Strona:PL Sue - Żyd wieczny tułacz.djvu/233

Ta strona została skorygowana.

Zdarzają się okropne, wspaniałe widowiska... trudne do opisania.
Lecz, podczas takich katastrof, szybkich jak myśl, chwytamy częstokroć obrazy tak żywe, iż, zdaje się nam, iż spostrzegliśmy je przy świetle błyskawicy.
Otóż, gdy Black-Eayle, wzniesiony bałwanami, miał wpaść na Wilhelma Tella, młodzieniec anielskiej postaci stał na przedzie trzymasztowego okrętu, gotów rzucić się w wodę dla ocalenia jakiej ofiary...
Nagle, z wysokości baławana, na którym był w tej chwili okręt, spostrzegł młode dziewice, wyciągające do niego ręce, błagając ratunku...
Zdawało się mu, iż go poznały i wpatrując się w niego z pewnem uniesieniem i religijnem uszanowaniem.

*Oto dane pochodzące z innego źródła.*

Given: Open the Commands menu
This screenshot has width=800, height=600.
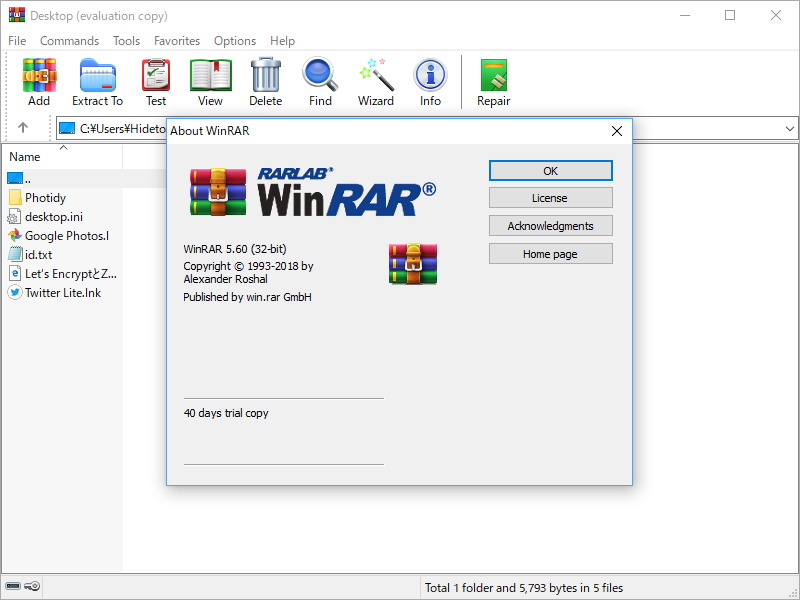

Na chwilę, pomimo łoskotu burzy, pomimo zbliżającego się rozbicia, spotkały się oczy tych trojga istot...
Na twarzy młodzieńca zarysowało się nagle głębokie politowanie; gdy młode dziewczęta, złożywszy ręce, błagały go jakby spodziewanego zbawcę...

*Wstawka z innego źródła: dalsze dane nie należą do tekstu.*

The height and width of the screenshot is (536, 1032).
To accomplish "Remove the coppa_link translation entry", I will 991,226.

Starzec, Obalony upadkiem ściany, leżał na pokładzie.
Nagle wszystko znikło.
Sraszna masa wody gwałtownie rzuciła Black-Eayle na Wilhelma Tella.
Z okropnym trzaskiem tych dwóch mas drzewa i żelaza, które, krusząc się nawzajem, poczęły tonąć, rozległ się przeraźliwy krzyk...
Jeden krzyk stu istot ludzkich, ginących razem w przepaściach morskich...
A potem już nic widać nie było.
W kilka minut, pomiędzy bałwanami lub na ich wierzchołkach, spostrzec było można szczątki dwóch okrętów... i tu i owdzie odrętwiałe ręce, posiniałe, przepełnione rozpaczą twarze kilkorga nieszczęśliwych, usiłujących dostać się na rafy pobrzeżne, choćby zgruchotać ich miały uderzające z wściekłością o skały fale.